Wednesday, March 7, 2018

Long Way Down by Jason Reynolds

I have already admitted my book crush on Jason Reynolds, so I don't need to rhapsodize about him all over again. BUT THIS BOOK. 

I am a happy book, happy ending kind of person, so reading the premise for this book, I was pretty hesitant. I mean, the basic idea is a grieving brother heading out to seek revenge on his brother's death by murdering the suspected killer. 

Happy and cheery right? 

Also, I tend to be a little leery of novels told in verse. 

Still, since it was Jason Reynolds, I decided to push through. And let me tell you, I was richly rewarded. 

I remember Beverly Cleary, in talking about how she came to write Henry Huggins, saying young boys came into the library she was working in and asked where the books about kids like themselves were. Cleary realized there weren't many books about regular little kids, and presto! A literary legend was born. 

Jason Reynolds is writing books so that urban, black teens don't need to ask where the books about them are. 

Will, is reeling from his brother's death only a day earlier. A seemingly random shooting that Will thinks is gang related. And if there is one thing Will knows, he knows you have to follow the rules. No crying, no snitching, and get revenge.

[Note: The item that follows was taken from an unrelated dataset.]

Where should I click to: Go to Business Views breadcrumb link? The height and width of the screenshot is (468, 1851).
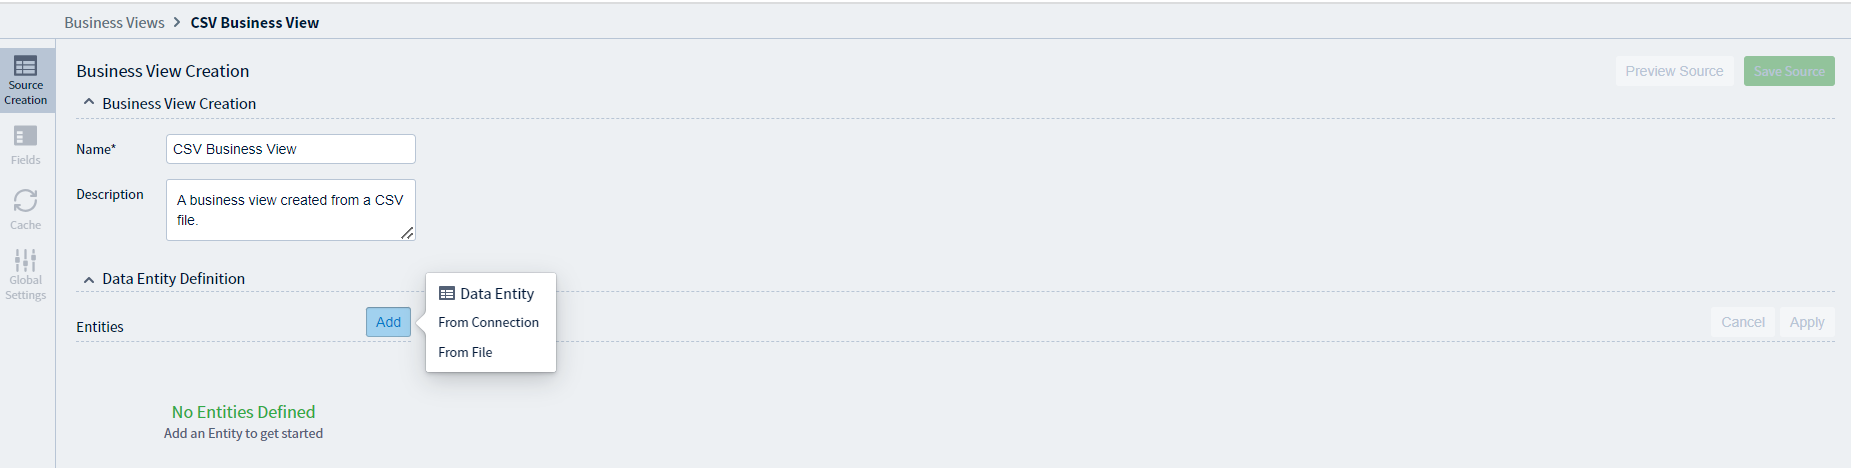pos(114,22)
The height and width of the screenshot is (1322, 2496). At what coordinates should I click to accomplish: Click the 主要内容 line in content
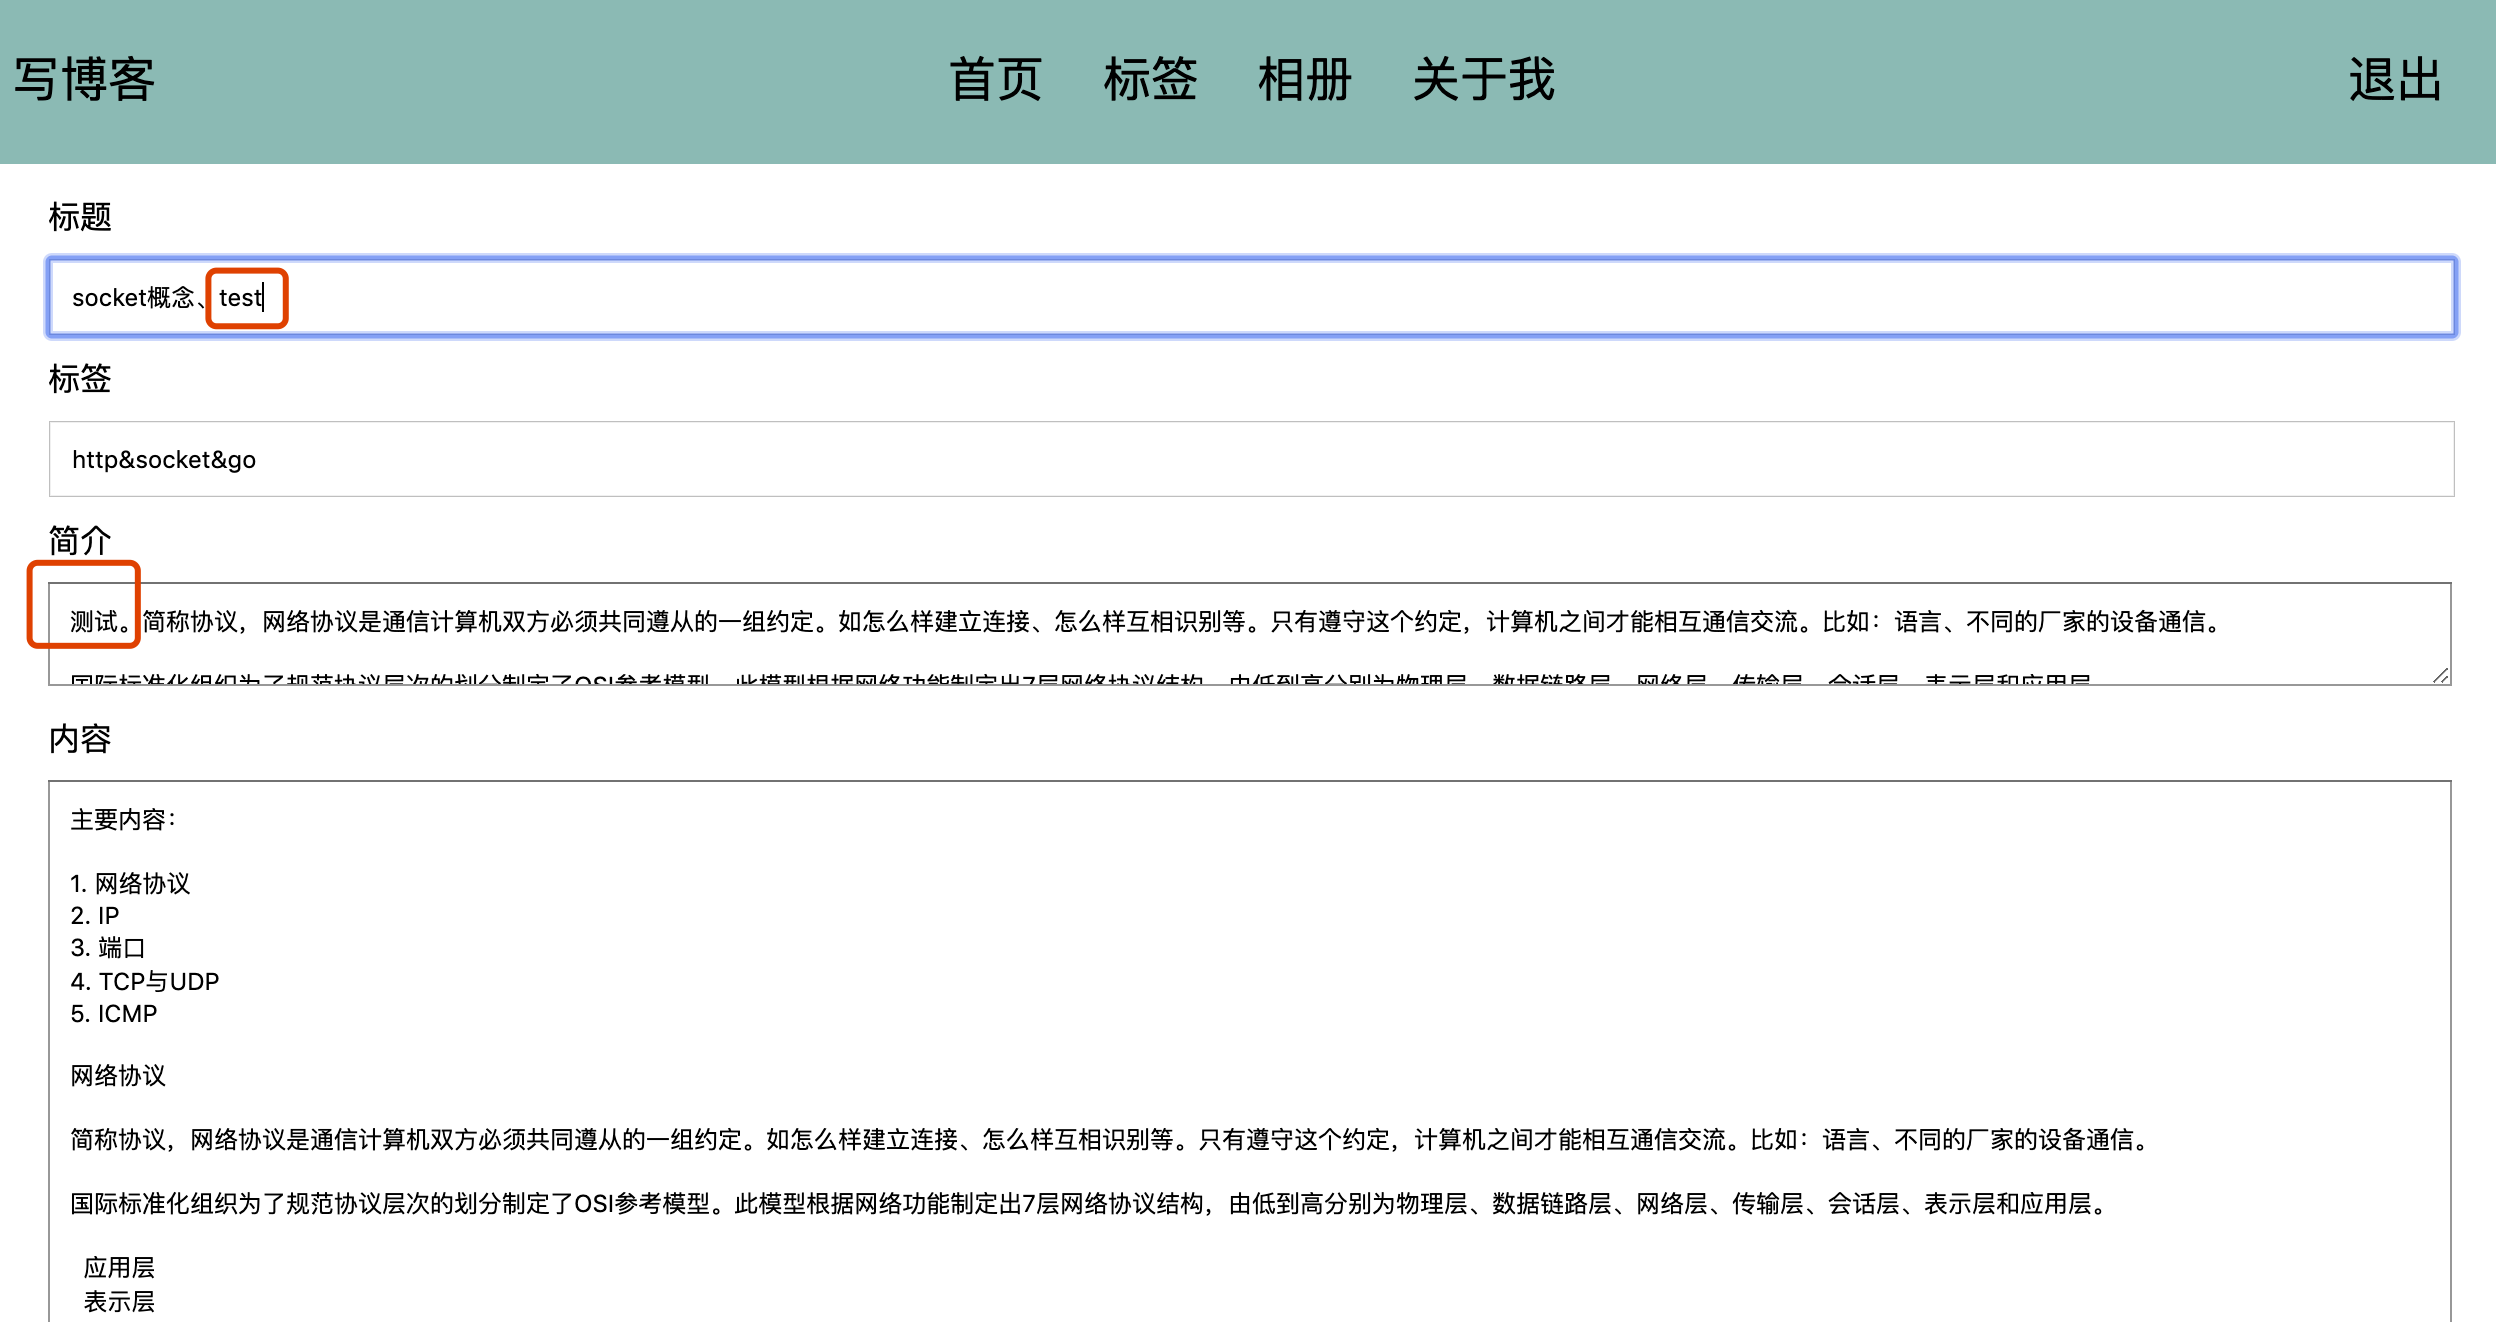[122, 820]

So Will does what any self-respecting boy would do--follows the rules, grabs a gun, and heads out to get revenge. 

Except, on the ride down in the elevator, Will is visisted by ghosts from his past. They get on one by one at each floor of the building. As they talk to Will and share their stories, Will begins to see that maybe the rules are better off broken. 

As the ghosts share their stories, we see a messy, senseless culture of violence--accidental shootings of children, mistaken revenge killings, burglary gone wrong murders, and a lot of needless pain and sorrow. 

This book begs angry young teens to rethink the vicious cycle of violence. To put down the guns, to find a better way to solve problems, to look to their future and see a world where you don't need to be worried about being gunned down. 



Which is why the cover is now awash in book awards.